Every engine uses an optimal number of retries based on the kind of operation attempted and the nature of the engine itself. That said, no engine retries more than 10 times or less than 3 while configured to use linear retry. See the individual engines documentation for specific information about what number and kind of retry is used for that engine.
Backoff retry
Backoff retry uses the message scheduling feature of Service Bus to stagger retries in a way that causes less load on external endpoints during peak traffic. In essence the backoff retry functionality keeps track of failures, and based upon customer configured or default variables, it delays traffic to more evenly distribute messages and external calls. The variables are listed in the table below with a description of their functionality and the default value if not set within the integration:
Variable | Value | Description |
---|---|---|
MaxNumberOfRetries | 5 | The max number of retries. When the maximum number of retries are reached the message is stopped and marked for potential manual retry. |
FailureCountIntervalMinutes | 3 | With each failure that causes the engine to terminate the message processing the MaxErrorsPerInterval is incremented. This property control the reset time of MaxErrorsPerInterval. This causes Connxio to count errors within the set interval and start delaying messages if MaxErrorsPerInterval is hit within the interval set by this property.

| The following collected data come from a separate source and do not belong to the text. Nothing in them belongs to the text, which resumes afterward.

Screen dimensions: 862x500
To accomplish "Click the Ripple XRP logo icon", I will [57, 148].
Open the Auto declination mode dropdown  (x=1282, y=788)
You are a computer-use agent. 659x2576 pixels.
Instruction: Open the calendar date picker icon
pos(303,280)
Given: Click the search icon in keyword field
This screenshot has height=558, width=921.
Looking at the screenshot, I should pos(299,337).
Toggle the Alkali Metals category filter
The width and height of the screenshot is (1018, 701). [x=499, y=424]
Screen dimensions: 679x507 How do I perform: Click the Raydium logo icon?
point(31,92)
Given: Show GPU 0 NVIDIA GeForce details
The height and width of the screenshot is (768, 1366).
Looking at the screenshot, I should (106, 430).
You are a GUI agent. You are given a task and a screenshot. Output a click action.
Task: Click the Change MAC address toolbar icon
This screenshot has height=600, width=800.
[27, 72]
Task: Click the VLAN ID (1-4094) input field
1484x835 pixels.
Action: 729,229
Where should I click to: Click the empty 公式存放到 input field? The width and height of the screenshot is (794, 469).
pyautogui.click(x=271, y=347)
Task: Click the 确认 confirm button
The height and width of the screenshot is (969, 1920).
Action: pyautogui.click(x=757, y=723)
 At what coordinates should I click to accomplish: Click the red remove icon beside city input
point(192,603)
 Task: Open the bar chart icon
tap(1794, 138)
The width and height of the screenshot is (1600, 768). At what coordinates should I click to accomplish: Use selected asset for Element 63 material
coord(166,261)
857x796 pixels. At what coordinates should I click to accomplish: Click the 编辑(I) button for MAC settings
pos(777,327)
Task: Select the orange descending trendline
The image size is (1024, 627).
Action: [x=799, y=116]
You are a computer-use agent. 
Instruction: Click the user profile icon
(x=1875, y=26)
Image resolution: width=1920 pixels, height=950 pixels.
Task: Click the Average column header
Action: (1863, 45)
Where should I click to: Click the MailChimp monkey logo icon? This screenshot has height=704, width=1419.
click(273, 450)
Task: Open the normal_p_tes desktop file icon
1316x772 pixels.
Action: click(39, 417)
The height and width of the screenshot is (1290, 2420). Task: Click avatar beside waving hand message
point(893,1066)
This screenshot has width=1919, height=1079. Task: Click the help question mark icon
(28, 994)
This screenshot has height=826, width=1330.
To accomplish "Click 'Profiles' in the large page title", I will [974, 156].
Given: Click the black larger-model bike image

E.g. if this property is set to 3, the engine will count errors for 3 minutes and if MaxErrorsPerInterval is set to 5 it will start delaying if we hit 5 error counts within those 3 minutes, if not we reset the count and do it all again. |
MaxErrorsPerInterval | 1000 | This is the max count of errors that can occur within the set FailureCountIntervalMinutes. When the threshold set here is hit the engine will start to delay messages in hopes of reducing the load on the external service. |
ReQueueMinDelaySeconds | 10 | When a message is delayed or retried it is re-scheduled on the Service Bus within the interval of ReQueueMaxDelaySeconds and this property. Meaning that if this property is set to 10 seconds and ReQueueMaxDelaySeconds is set to 60 seconds, failed messages will be re-scheduled for processing 10-60 seconds from the time of scheduling. Messages are queued randomly within the interval until all slots are used then the process repeats if necessary. |
ReQueueMaxDelaySeconds | 60 | When a message is delayed or retried it is re-scheduled on the Service Bus within the interval of ReQueueMinDelaySeconds and this property. Meaning that if this property is set to 60 seconds and ReQueueMinDelaySeconds is set to 10 seconds, failed messages will be re-scheduled for processing 10-60 seconds from the time of scheduling. Messages are queued randomly within the interval until all slots are used then the process repeats if necessary. |
MaxDelayActions | 5 | The max number of delay actions. A delay action happens when the MaxErrorsPerInterval ceiling is reached within the FailureCountIntervalMinutes. The delay action is similar to a retry as it uses the same re-queue window and mechanism for re-scheduling, but unlike retry a delay action does not perform any work on the message and stops the message from being processed at all. This enables us to temporarily circuit break the flow of messages to relieve stressed receiver services. When the maximum number of delay actions are reached the message is stopped and marked for potential manual retry. |
Enabled | NA | Enables the retry as specified by the integration. Default values are used if disabled. |
Catastrophic failure retry
When Connxio picks messages from a location or receives messages through its API, we do out outmost to ensure that the message is delivered and never lost within the Connxio engine. Catastrophic failure retry queues messages that experience connectivity loss to internal or external services or protocols on a Service Bus that is hosted in another data center. It is then reinserted into the original flow either automatically, or if the failure is persistent, manually after the fault is fixed.